The suit alleges federal violations of the Affordable Care Act (ACA) as well. United failed to pay for concurrent care claims while internal insurer appeals were being determined, as the ACA mandates, the suit alleged.

The ACA also mandates time frames for beneficiaries to contest adverse insurance decisions, he said, and United ignored those parameters.

Bendat, founder of a California-based mental health insurance advocacy service, Psych-Appeal, said insurers rely on the psychological vulnerabilities of mental health beneficiaries. “They are the easiest group to railroad when it comes to denying care. That’s built into United’s model in doing business with respect to mental health,” he said.

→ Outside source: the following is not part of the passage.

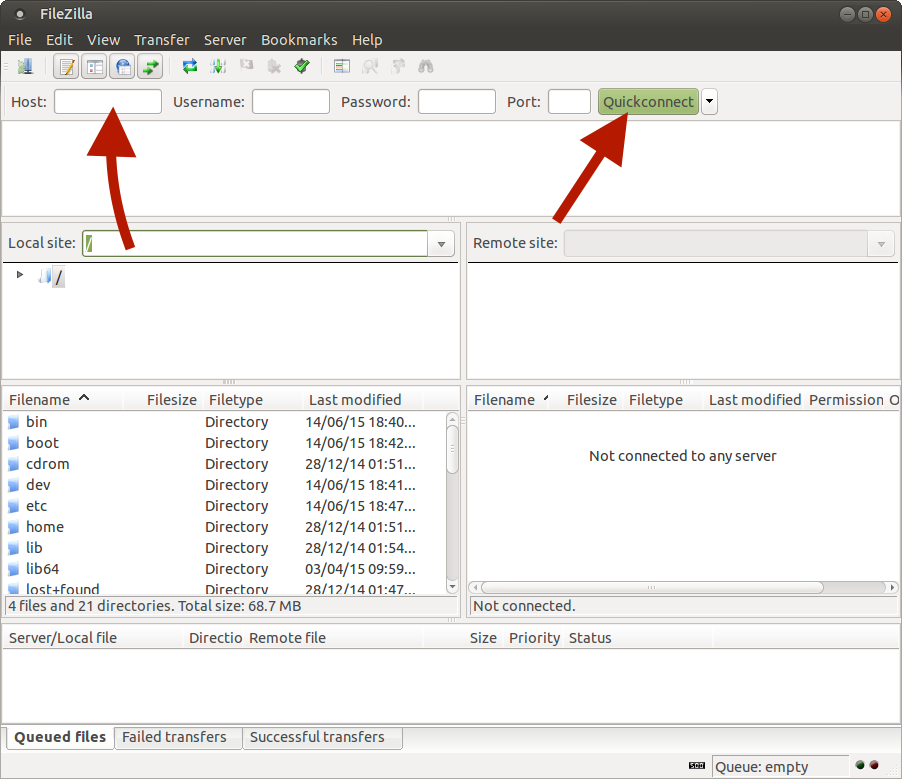Toggle processing of the transfer queue

click(x=218, y=66)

Seth Stein, executive director of the New York State Psychiatric Association, in Garden City, N.Y., said the association received several complaints about recent changes in CPT [Current Procedural Terminology] codes for physician services for which United was not properly reimbursing physicians. Stein said the complaints related to “noncompliance with state and federal parity laws.”

“Over that past year or so, more, we’ve brought all of these issues to the attention of United,” he said, “and we have been unable to resolve them satisfactorily. … We are very pleased we have an opportunity to … get some assistance from the court enforcing state and federal parity law.”

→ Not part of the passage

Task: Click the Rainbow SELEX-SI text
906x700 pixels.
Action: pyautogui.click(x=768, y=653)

If you have experienced this particular type of discriminatory practice, please speak up. Acknowledging this problem is the first step toward change. Taking action is the next. Let’s keep on going.

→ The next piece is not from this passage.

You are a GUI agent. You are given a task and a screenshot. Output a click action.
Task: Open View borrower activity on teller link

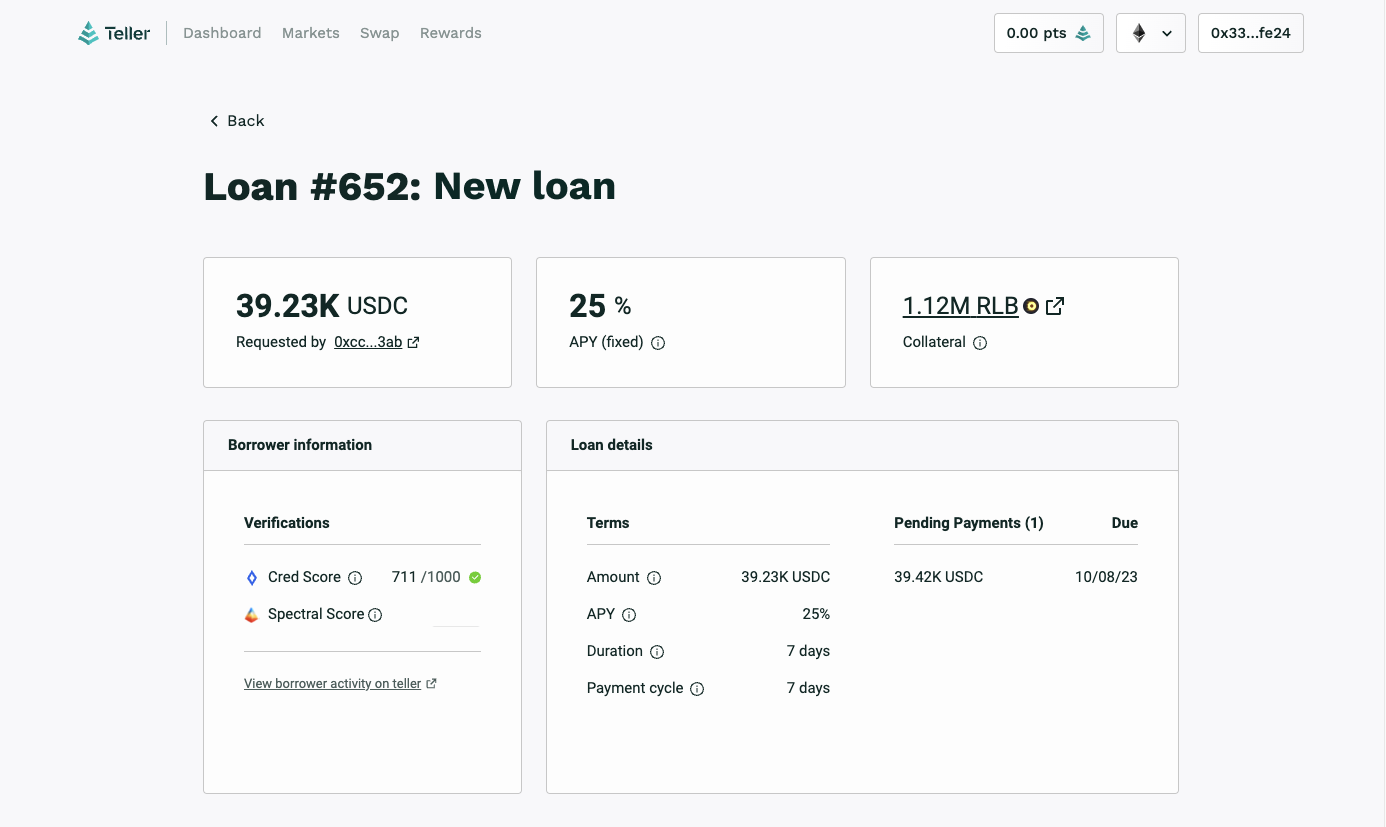[333, 683]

6 thoughts on “The Complicated Problem Of Receiving Good Mental Health Care: Part 1

  1. Excellent!!! Back in the early 1980’s insurance companies would pay for in-patient care, sometimes up to 9 months! I’m talking depression, anxiety, etc. I worked at a Hospital in Katonah, New York which was AMAZING. Each patient would have psycho-drama, family group, multi family groups, patient groups, intensive individual therapy, art, physical fitness, etc., you get the idea. When patients were discharged you really had the feeling that they were healthier. Compare that to today. The last time I worked in a hospital I was calling insurance companies and begging them to allow a patient, who was actively suicidal, to get another day – for a whopping three day hospital stay.
    Bottom line, our mental health policies, awareness, understanding etc. are completely sub-par. We need a greater presence in Washington, I guess? I thought the shooting in Connecticut was going to raise more awareness of mental health and lead to changes – I don’t think that it has or will. 😦

  2. Luckily here in Australia our public health care system allows 12 sessions per year for each different coded mental health practitioner. It is up the the discretion of the practitioner if they bulk bill and only charge the rate completely covered by our government health plan, and if not only the balance is payable and then the balance is mostly refunded through the health system. How lucky do I feel to live here and have received the treatment I so needed in my darkest moments!! Much of the time I have found it is finding the right fit for you personally. Not just anyone with a piece of paper in a frame on the wall is suitable to treat everyone. It can be a battle to find the right practitioner and I have noticed that as my illness developed so did my need for new therapist. I can’t imagine how difficult this would be in a system that works against you. Sending prayers to all who have trouble getting the help they need. Blessings to you, Thanks for sharing!

    • What you say here is spot on! I am planning on PART 2 being about challenges in finding the right practitioner. Thanks for the information about the way insurance works in Australia.

  3. WordsFallFromMyEyes says:

    This is so excellent, WellCallMe, so excellent.

    I wasn’t aware of what The Water Bearer said – that’s news to me.

    Re A Gripping Life, I was refused life insurance because I was honest about my thoughts and mental health background. Point blank rejected. So I don’t have life insurance, because of my mental health, which does not help my son at all.

    Really excellent.

  4. Geez that is distressing to hear. The overall system is so warped that it seems to prevent anyone without a genius level IQ and otherworldly insight the ability to navigate it successfully. Thanks for sharing here!